DOCUMENT SECTION:
-=-=-=-=-

Thank you to those who contributed to Shape the Future: President’s letter

Dear Members of the McMaster community,

It’s hard to believe that we’re already in the final month of 2020. While many of us will not be sorry to see this year come to a close, we should not lose sight of all that we have achieved as a community of scholars, teachers and learners, nor of all the tremendous work undertaken by our committed faculty and staff to keep the University operating and our community safe.

I recognize all the ongoing work and challenges we are facing and am deeply appreciative of the time and thought so many members of our community committed to responding to the recent Shape the Future visioning exercise. As you know, I have been engaged in a series of conversations with members of the McMaster community and beyond over the last few months, with the intention of creating a bold, long-term vision for the University, to be followed by a new strategic plan.

In addition to the many group and individual conversations that have taken place with members of the academic, administrative and student leadership, alumni, community members and external partners, I also invited the entire University community to provide feedback around the following five questions critical to the future of McMaster:

Where should McMaster be in 30 years?

What do our students need to thrive in a rapidly changing world?

Which of the urgent problems facing our world today should the University focus on?

What is the most impactful thing McMaster could do to help create a brighter future for our city and region?

If there was one thing about our University or our campus that you could change, what would it be?

More than 900 responses were received, and I have now had the opportunity to review them all. Thank you to those of you who took the time to share your views, ideas and perspectives, to identify the areas you see as critically important to the future of McMaster and to our local and global community, to share your ambitions and hopes for our institution, and to let me know where you have concerns.

I heard a lot about your fears for the future of our planet and a strong desire for McMaster to be a driving force in addressing climate change and enabling a more sustainable, less carbon-dependent future. This extended from waste reduction on our campus to engaging our community in promoting sustainable practices, reviewing the University’s investment portfolios and strategies, including calls for divestment, as well as undertaking research to address food and water insecurity and enhance our understanding of the impacts of climate change.

The critically important issues of equity, social justice, inclusion and accessibility were also raised by many respondents and ranged from the need to address systemic racism, health disparities and poverty, both locally and globally, to working in partnership with our local Indigenous communities, operating as a trusted and respectful partner to the communities we serve, and improving the physical accessibility of our campus.

The University’s role in promoting health and physical and mental wellness, including supporting those with chronic disease and our aging populations, was a key consideration for many people, as was the importance of expanding access to education across our city and region.

Many respondents were optimistic about the impact that McMaster could have on the local community, ranging from opportunities to attract employers to Hamilton and the locations of our regional campuses in Burlington, Kitchener-Waterloo and Niagara, to expanding entrepreneurial opportunities for faculty and students, developing increased technology and business-focused partnerships, and building inter-disciplinary collaborations within and beyond our campus.

-=-=-=-=-

Source data:
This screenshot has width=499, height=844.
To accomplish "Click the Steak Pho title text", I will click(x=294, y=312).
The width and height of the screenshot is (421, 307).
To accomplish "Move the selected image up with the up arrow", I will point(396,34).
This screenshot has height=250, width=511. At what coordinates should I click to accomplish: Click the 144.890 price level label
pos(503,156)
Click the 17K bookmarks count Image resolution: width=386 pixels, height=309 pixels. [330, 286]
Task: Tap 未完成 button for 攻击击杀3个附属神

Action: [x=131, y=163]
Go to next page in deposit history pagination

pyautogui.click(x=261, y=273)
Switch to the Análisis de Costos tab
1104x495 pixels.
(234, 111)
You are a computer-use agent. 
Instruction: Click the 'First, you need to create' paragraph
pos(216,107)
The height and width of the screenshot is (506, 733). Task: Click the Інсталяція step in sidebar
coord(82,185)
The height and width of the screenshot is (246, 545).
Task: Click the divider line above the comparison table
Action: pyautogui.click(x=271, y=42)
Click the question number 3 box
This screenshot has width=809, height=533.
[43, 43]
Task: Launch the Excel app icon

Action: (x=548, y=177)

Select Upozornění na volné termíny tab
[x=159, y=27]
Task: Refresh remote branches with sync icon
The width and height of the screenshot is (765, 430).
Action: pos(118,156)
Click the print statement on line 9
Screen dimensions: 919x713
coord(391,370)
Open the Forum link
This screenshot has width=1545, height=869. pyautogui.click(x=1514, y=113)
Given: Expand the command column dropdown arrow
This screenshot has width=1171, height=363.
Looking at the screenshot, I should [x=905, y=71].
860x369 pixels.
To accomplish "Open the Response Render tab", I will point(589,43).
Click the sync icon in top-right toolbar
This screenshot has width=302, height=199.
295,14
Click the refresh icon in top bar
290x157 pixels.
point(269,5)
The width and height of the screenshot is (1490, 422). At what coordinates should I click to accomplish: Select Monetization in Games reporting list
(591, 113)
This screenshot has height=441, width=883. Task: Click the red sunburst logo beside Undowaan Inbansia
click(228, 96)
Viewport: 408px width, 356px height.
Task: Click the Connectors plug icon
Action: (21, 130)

-=-=-=-=-

TASK 1:
Rewrite the President's letter from "I recognize all" up to and including "in 30 years?", putting "consultation process" in place of "visioning exercise".
TASK 2:
Answer these questions using the President's letter:
(a) How many responses were received?
(b) In which locations does the letter place McMaster's regional campuses?
(c) The first feedback question asks where McMaster should be after how many years?

WORKED SOLUTION 1:
I recognize all the ongoing work and challenges we are facing and am deeply appreciative of the time and thought so many members of our community committed to responding to the recent Shape the Future consultation process. As you know, I have been engaged in a series of conversations with members of the McMaster community and beyond over the last few months, with the intention of creating a bold, long-term vision for the University, to be followed by a new strategic plan.

In addition to the many group and individual conversations that have taken place with members of the academic, administrative and student leadership, alumni, community members and external partners, I also invited the entire University community to provide feedback around the following five questions critical to the future of McMaster:

Where should McMaster be in 30 years?

WORKED SOLUTION 2:
(a) More than 900
(b) Burlington, Kitchener-Waterloo and Niagara
(c) 30 years